4401 Elk Creek Road (intersection of Howe & Elk Roads)
Middletown

, OH

The village of Miltonville, located along the banks of Elk Creek, was platted in 1816 by George Bennett, Theophilus Eaglesfield, and Richard V. V. Crane. The creek served two grist mills, one built around 1804 and operated by a free black, Bambo Harris, and the second was built by George Bennett in 1815. An Indian burial ground was located on the east bank of Elk Creek near the site of Huff’s Ferry. Eagle Tavern, the area’s first three-story brick inn, was a stopover for stagecoach lines traveling the Miltonville-Trenton Turnpike. The village was known for pottery factories, vineyards and wineries, and Frisch’s brickyard, established in 1880. The United Brethren Church, organized in 1811, and Miltonville Cemetery were the sites of church conferences and celebrations. The Miltonville School operated from the 1800s to 1936, and the local post office was in service during the years 1889-1904.

318 Main Street
Coshocton

, OH

In 1764, Colonel Henry Bouquet established the site of what is now Coshocton. In 1811, the county was founded and the town incorporated as the county seat.
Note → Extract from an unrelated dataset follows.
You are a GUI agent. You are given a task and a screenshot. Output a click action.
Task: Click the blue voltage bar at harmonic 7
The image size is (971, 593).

The Coshocton County Courthouse, the third on this site, was built between 1873 and 1875 by contractors Carpenter and Williams of Meadville, Pennsylvania. The Second Empire structure features a five-story tower containing a four-faced clock and the bell from the previous 1824 courthouse. The courthouse contains a notable mural by artist Arthur William Woelfle depicting the signing of Bouquet’s treaty with the Indians near the Walhonding River in November 1764. The Coshocton County Courthouse was added to the National Register of Historic Places in 1973.

50 W. Main Street
Chillicothe

, OH

The oldest commercial enterprise in Ohio, the Chillicothe Gazette began publication on April 25, 1800, as Freeman’s Journal and Chillicothe Advertiser. That October it became the Scioto Gazette, and Chillicothe has had a Gazette ever since. It is the oldest newspaper in continuous operation west of the Allegheny Mountains, and the second oldest in the United States. Its first publisher and editor, Nathaniel Willis, was a Revolution-era Boston printer who reputedly apprenticed under Benjamin Franklin. Under his leadership the Gazette became one of the most influential papers in the expanding West. It first reported news transmitted by telegraph in 1847 and began daily publication in 1849. The Gazette moved into this building, a replica of Ohio’s first statehouse, in 1941.
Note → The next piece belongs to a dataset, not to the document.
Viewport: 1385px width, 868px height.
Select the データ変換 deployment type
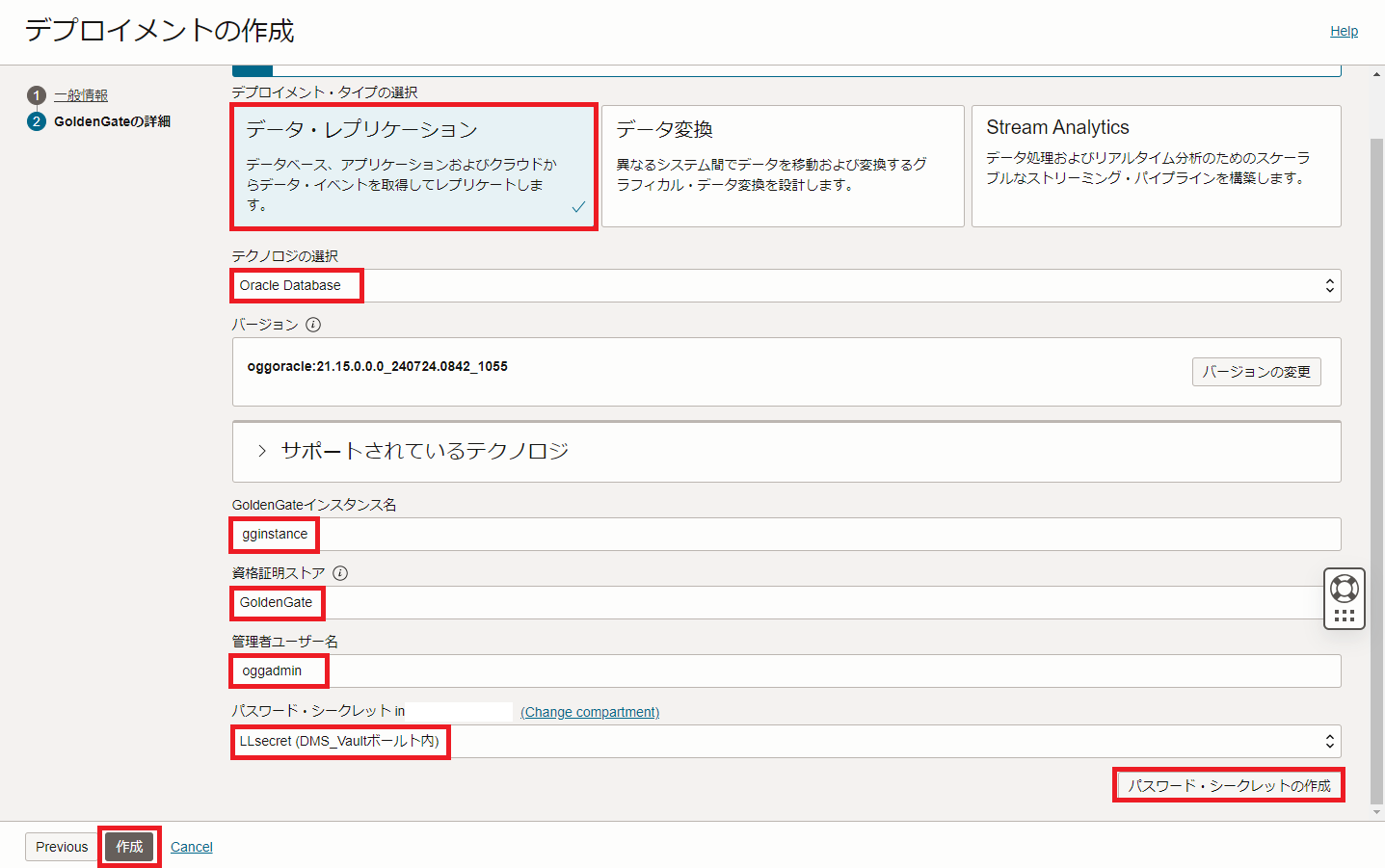click(783, 166)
College Hall, Wilmington College
Wilmington

, OH

The 19th century saw a great migration of Quakers from the Carolinas and from eastern Ohio to southwestern Ohio. Attracted by rich soil and abundance of fresh water and springs, Quakers became the dominant religious group in the region. Clinton County was referred to as the “Quaker County of Ohio.” In August 1870, members of the Society of Friends purchased at an auction an unfinished building on 14 acres of land and founded Wilmington College, the first Quaker institution of higher learning established in Ohio. College Hall is the original structure and the first classes commenced in April 1871. Wilmington’s importance as a Quaker center grew with the founding of Wilmington College, which houses the Quaker Collection of historical, literary, and genealogical publications in the Watson Library.

1050 Lafayette Road
Medina

, OH

In 1927, Henry Abell, a master plumber, purchased a 100-acre dairy farm. When the Great Depression struck the nation two years later, Abell could find little work as a plumber and decided to develop his dairy farm. In 1934, he and his family began the Dairy, growing the farm to 500 acres and producing enough milk, ice cream, and other dairy products to supply five counties. The dairy closed in 1979, but today houses America’s Ice Cream and Dairy Museum, dedicated to the cultural history of the ice cream and dairy industry in Ohio and the United States.